The multilateral organization’s report cited that this variation is due to a moderation in demand as the main factor. Furthermore, it reflects a challenging economic environment , where internal and external conditions are influencing growth dynamics.
As for 2025 , the IMF projection for Mexico rose from 1.4% in April to 1.6% in July.
With respect to Latin America and the Caribbean , growth has been revised downwards for 2024 due to climatic factors in some countries such as Brazil, with a growth projection in the region of 1.9%, one tenth below April estimates , and growth of 2.7% is expected by 2025.
At a global level, the IMF report projected growth of 3.2% for this year and adjusted upwards its estimate for 2025, placing it at 3.3 percent. He also noted that global activity and international trade have strengthened at the beginning of the year, with exports from Asia, especially in the technology sector, driving global trade.
However, there are several dynamics that complicate the global economic outlook:
- Persistent inflation: Service price inflation continues to weigh on disinflation, complicating the normalization of monetary policy and increasing the risk of higher inflation. This leads to a picture of higher interest rates for longer.
- Trade tensions: Rising trade tensions and political uncertainty are raising economic risks, affecting both advanced and emerging economies.
- Variations in regional growth: While some economies such as China and India show signs of robust growth, others such as the United States and Japan face significant challenges.
In the United States , the sharper-than-expected slowdown is due to a moderation in consumption and a negative contribution from net trade. While, in Japan , temporary disruptions in supplies have affected growth.
- Commodity prices: IMF projections also indicate a 5% increase in non-fuel commodity prices by 2024, while energy commodity prices are expected to decline by about 4.6%, less than projected previously in April.
Overall, risks to the outlook are balanced. However, some near-term risks have gained importance, particularly in the supply chain .
Rising trade and geopolitical tensions may exacerbate these risks, increasing the cost of imported goods and negatively affecting the global supply chain.

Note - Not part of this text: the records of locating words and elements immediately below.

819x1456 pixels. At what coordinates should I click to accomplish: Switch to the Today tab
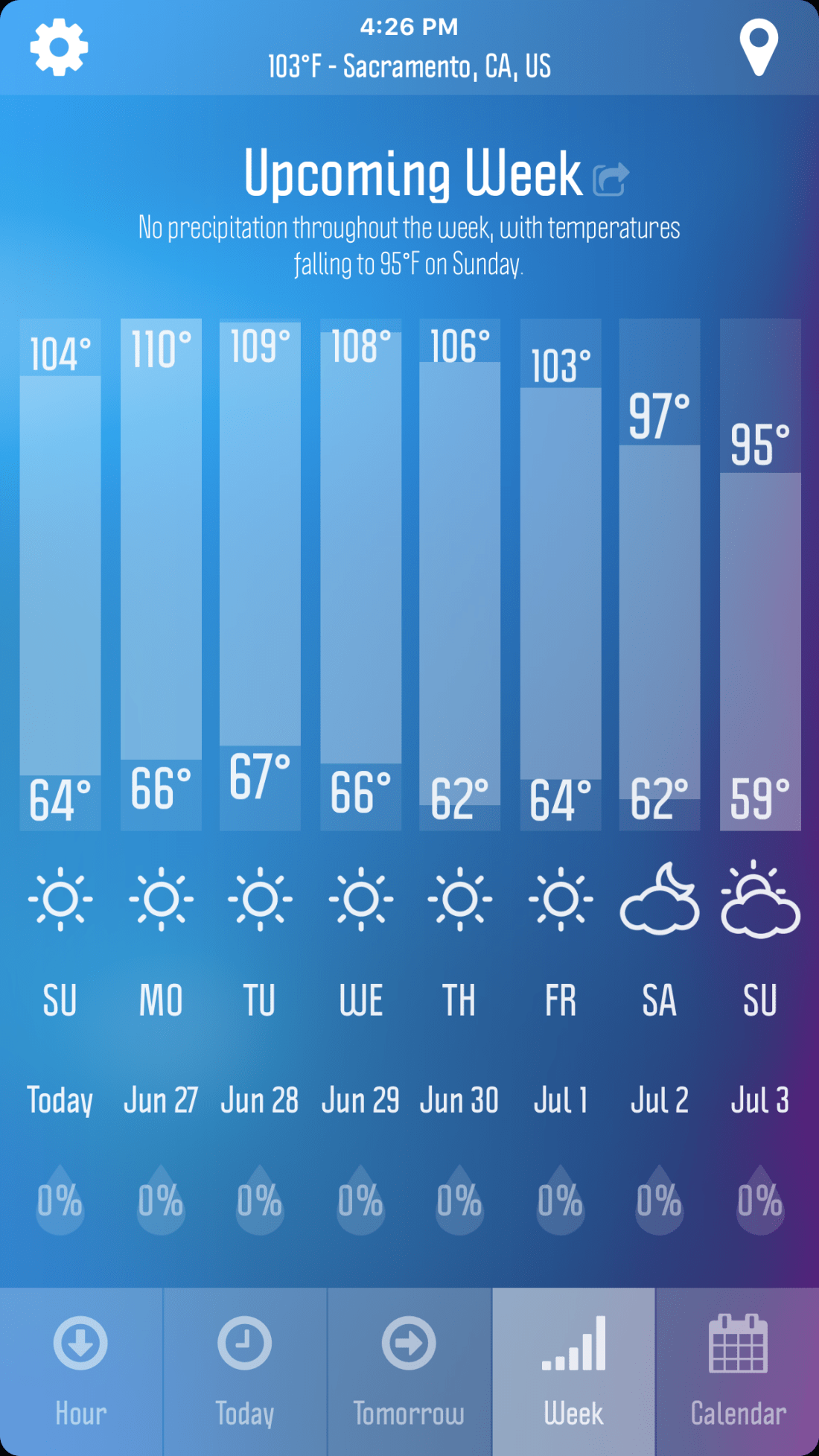[x=245, y=1371]
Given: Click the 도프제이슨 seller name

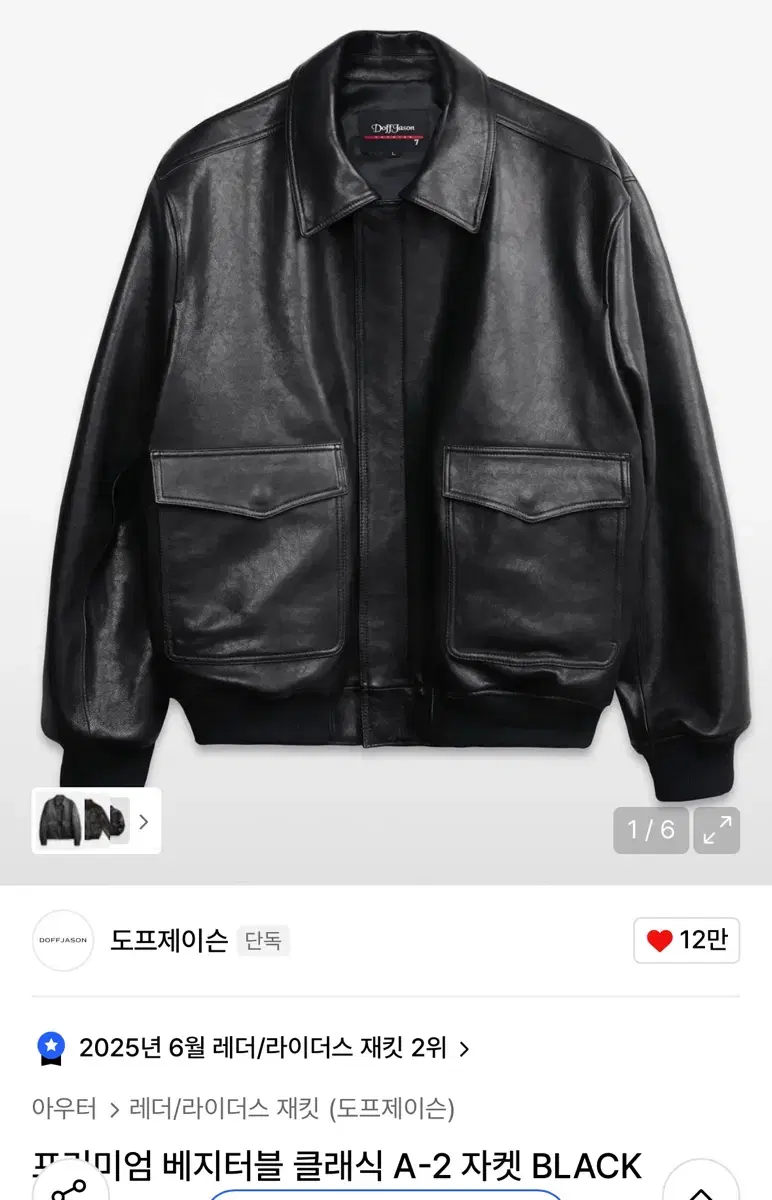Looking at the screenshot, I should pos(170,941).
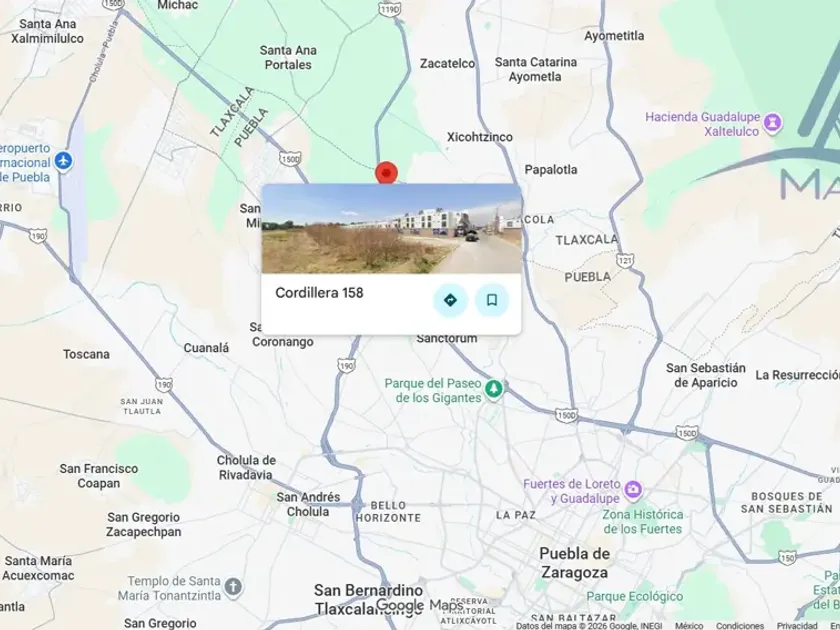Tap the red location pin

point(386,172)
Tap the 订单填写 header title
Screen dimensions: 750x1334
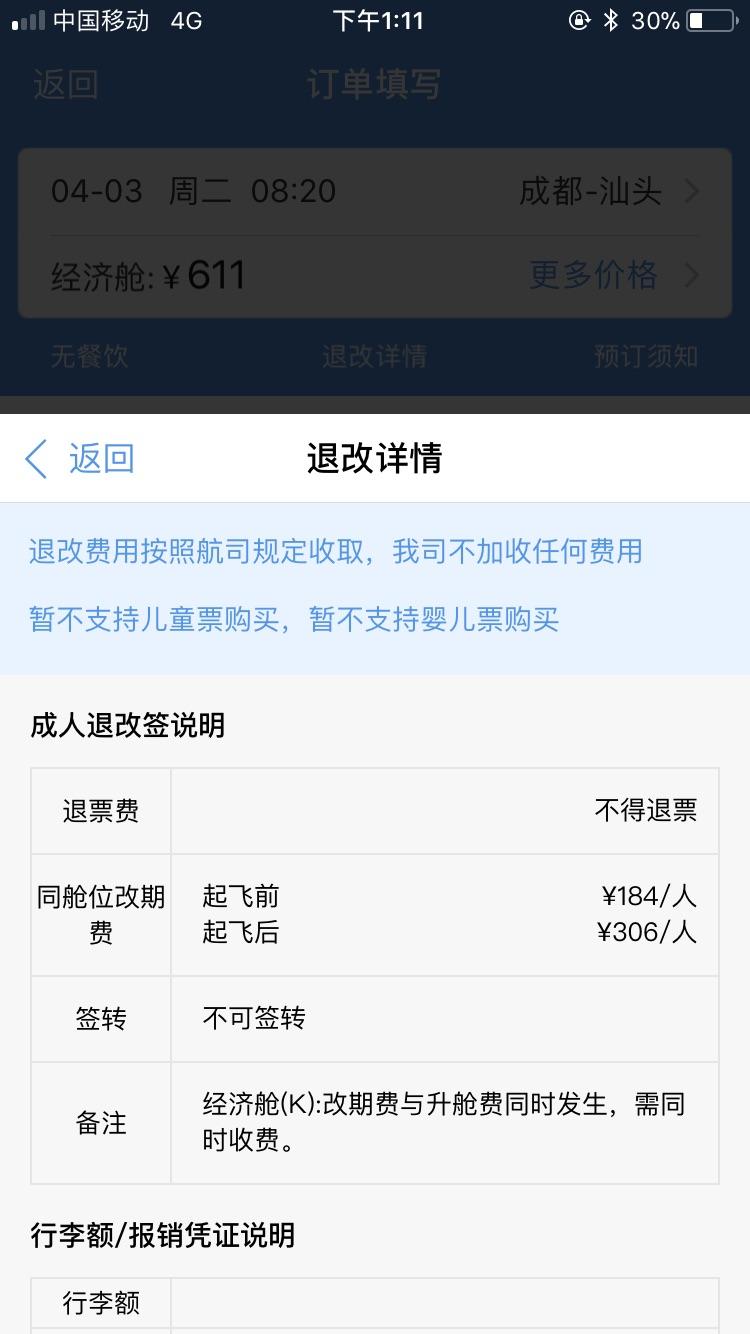(x=375, y=85)
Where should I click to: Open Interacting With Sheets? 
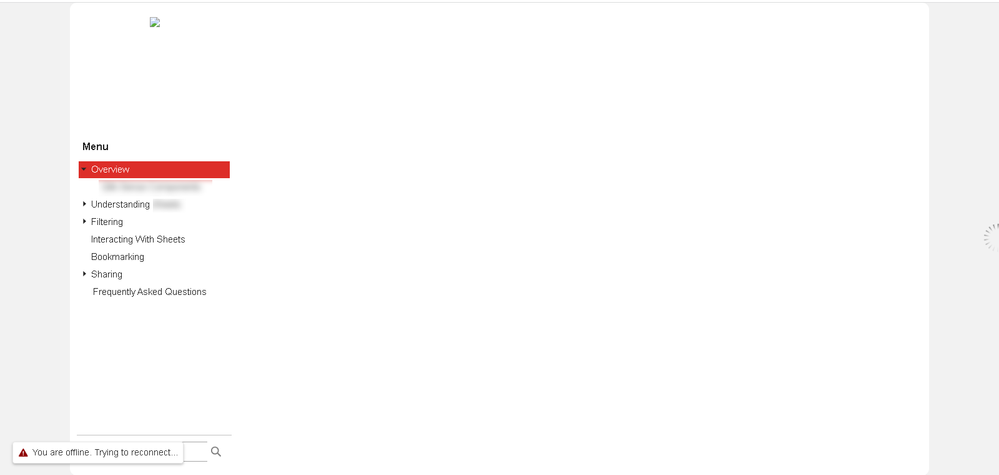point(138,239)
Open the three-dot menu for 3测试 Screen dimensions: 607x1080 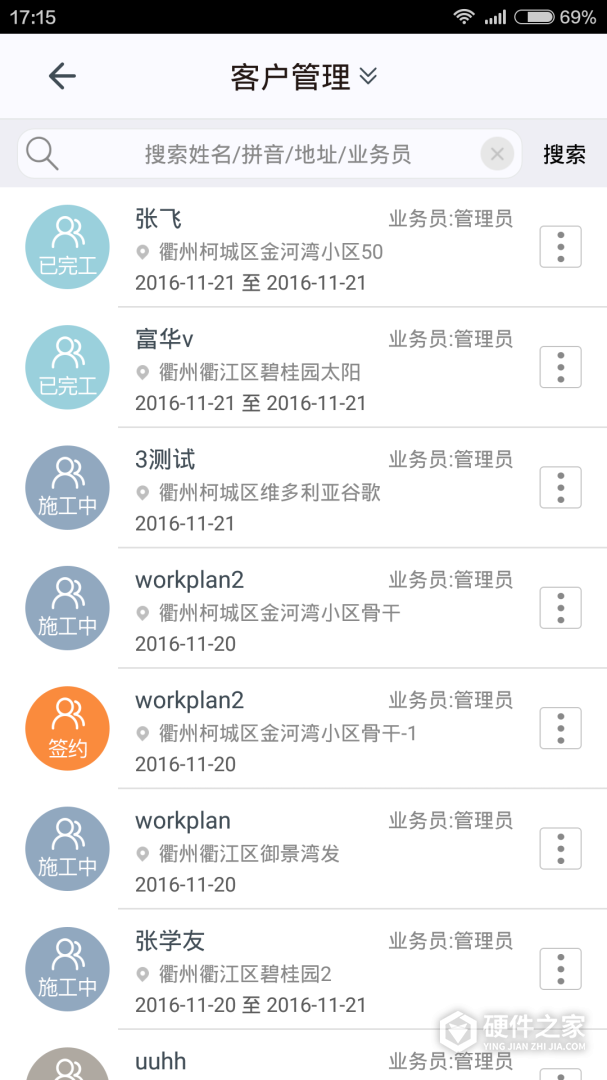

Likewise, persistent inflation in the services sector presents a significant challenge. The high proportion of labor in costs in this sector, together with limited productivity, makes price moderation difficult.
In that sense, although the global economic growth forecast remains stable, internal economic conditions and variations in monetary and fiscal policies at a global level are significantly influencing the growth prospects of each country.
For Mexico, the downward adjustments in the projections reflect these challenges, while a gradual recovery is expected in the next year.